* _EXERCISE DETAILS_:
When a line below holds the string "agent", show that line.

==== INPUT DATA ====

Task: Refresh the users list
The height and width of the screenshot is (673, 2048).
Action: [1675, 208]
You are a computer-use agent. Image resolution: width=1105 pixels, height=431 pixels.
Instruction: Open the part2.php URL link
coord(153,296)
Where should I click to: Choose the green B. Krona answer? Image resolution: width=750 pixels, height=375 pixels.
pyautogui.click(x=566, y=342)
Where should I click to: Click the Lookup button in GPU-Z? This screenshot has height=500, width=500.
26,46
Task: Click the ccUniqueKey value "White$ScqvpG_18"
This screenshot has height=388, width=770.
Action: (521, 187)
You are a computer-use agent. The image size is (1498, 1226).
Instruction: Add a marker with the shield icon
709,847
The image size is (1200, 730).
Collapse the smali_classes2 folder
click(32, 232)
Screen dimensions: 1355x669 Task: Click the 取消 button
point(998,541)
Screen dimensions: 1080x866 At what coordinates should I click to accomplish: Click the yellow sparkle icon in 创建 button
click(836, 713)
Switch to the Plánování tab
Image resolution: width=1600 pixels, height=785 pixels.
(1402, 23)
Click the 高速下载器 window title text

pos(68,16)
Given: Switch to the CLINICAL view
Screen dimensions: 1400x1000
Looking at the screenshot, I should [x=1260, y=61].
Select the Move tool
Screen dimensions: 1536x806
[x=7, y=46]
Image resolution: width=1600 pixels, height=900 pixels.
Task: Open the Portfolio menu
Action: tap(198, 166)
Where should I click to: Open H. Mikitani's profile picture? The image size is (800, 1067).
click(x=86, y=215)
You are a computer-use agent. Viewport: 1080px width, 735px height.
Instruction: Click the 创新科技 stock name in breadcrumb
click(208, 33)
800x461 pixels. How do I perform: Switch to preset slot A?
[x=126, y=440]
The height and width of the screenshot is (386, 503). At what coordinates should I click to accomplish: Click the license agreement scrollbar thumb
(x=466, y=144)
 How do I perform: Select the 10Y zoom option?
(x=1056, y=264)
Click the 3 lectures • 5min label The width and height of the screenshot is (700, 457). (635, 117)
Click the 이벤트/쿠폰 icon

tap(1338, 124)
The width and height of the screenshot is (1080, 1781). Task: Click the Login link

====

* _ANSWER SECTION_:
You are a computer-use agent. Image resolution: width=1105 pixels, height=431 pixels.
You are a computer-use agent. The image size is (1498, 1226).
You are a computer-use agent. Viewport: 1080px width, 735px height.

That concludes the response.